It really highlights the fact that you want your training data to be as close to your real-life data as possible. I’ve done some work in machine learning as well in the past, and what would be very common would be that, say, customers want to detect or teach a model that it could learn to recognize logos, or something… And the training data was either a transparent PNG, or white background, very clear logo. And in the use cases, they’re looking for this logo in live video streams, sports feeds, that kind of thing… And it was a kind of difficult challenge there. So would you say that it’s important that your training data looks as much like your real-world data as possible?

Well, you want your data to be parameterized or directed – I don’t know, I can’t find the right word for that… But you want your data to be appropriate for the problem you’re trying to solve. We’re really liking this cat problem… So if you’re trying to get really good at figuring out if something’s a cat or not a cat, then having data that has thousands of different kinds of cats, and each of them is a cat, and then having data that’s not a cat, like having a whole bunch of sharks, would help it determine between the problem of shark and cat. But there’s a lot of really interesting techniques that people have discovered to help with that problem, just by making different kinds of tweaks to your data.

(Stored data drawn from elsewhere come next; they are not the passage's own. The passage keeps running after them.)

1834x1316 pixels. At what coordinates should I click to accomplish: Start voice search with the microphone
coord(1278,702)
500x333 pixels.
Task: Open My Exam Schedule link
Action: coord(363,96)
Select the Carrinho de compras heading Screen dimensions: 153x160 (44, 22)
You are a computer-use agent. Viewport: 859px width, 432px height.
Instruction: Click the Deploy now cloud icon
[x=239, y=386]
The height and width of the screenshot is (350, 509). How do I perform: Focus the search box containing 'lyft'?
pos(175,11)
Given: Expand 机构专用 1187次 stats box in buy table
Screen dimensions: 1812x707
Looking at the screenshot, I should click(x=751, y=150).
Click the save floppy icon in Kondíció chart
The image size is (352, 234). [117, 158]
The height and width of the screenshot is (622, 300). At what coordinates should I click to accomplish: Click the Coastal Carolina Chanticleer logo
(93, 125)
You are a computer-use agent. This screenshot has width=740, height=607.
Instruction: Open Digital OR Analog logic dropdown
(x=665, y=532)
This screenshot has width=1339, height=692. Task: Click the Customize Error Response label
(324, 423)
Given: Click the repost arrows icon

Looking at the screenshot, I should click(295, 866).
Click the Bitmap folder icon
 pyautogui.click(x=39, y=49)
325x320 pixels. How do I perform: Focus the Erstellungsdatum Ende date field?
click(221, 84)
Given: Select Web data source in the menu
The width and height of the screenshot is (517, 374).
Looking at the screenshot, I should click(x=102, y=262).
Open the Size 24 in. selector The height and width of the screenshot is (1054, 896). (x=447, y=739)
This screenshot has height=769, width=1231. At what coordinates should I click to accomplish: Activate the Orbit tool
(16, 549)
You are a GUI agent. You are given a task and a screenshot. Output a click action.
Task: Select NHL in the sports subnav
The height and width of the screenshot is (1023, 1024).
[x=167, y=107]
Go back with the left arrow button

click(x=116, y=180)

Say you have a whole bunch of different zoo animals and you have discovered that lemurs look really similar to cats, but you wanna still just figure out what a cat is - well, that’s when you start manipulating your data. You can start adding random noise to it, and you can start adjusting size or pixel density… And then your model has to learn to pick out features that are not just maybe placement, or not maybe just ear size, but other things… And then it doesn’t necessarily look like an actual cat anymore, because you’ve added different noises, but it helps to figure out the problem of only finding out what the cat is. So it really depends on what you’re trying to look for and solve.

[20:25] The example that I like to think of with this is if you train the models used in a self-driving car - let’s say in Sweden, or somewhere - it’s probably going to be pretty good in snow, and maybe certain types of environments. But if you say “Oh, now we’ve solved the self-driving car problem”, and we ship this thing over to Australia - well, the first kangaroo that runs across the road, you’re gonna crash your car and there’s gonna be some catastrophic event. Your target environment definitely influences how you construct that data to train your models.

It’s really interesting, because people have been saying that training is revealing some of the biases in the data that they have never seen before…

Yeah, definitely.

…which makes me also maybe ask more about “How do you evaluate the results?” We talked about testing, about the testing table, but you know, the actual evaluation is more complicated than that. What goes into evaluation?

Yeah, that’s a great question, and the answer is kind of disappointing, in that it sort of depends on the problem that you’re solving. There’s a lot of metrics that are used though that are geared towards certain problems. Most of the time, what you do is you say “Oh, I’m doing a machine translation problem” or “I’m doing an object recognition problem” or “I’m doing a time series forecasting problem” - what are the metrics that have been used to evaluate these? With object recognition you might look at something like accuracy, or precision, or recall. All of these have to do with false positives, and true positives, false negatives and true negatives, and how you balance those. In a fraud detection case you might really want to get all of the true positives, even if you get some false positives mixed in there. But that might not be what you want in another case, right?

So your metric is very problem-dependent, and in machine translation you use this metric called “bleu”, which has been developed specifically for that problem. Now, that’s kind of separate from the bias issues that you talked about. So in addition to – like, you could be very accurate, but still have bias in your training data, which will create a biased model. This has been shown with models that model recidivism for offenders coming out of jail… And the model will bias against black males, or something like that, because of the way that they’ve set up the data, which is obviously not something that we want to have happening…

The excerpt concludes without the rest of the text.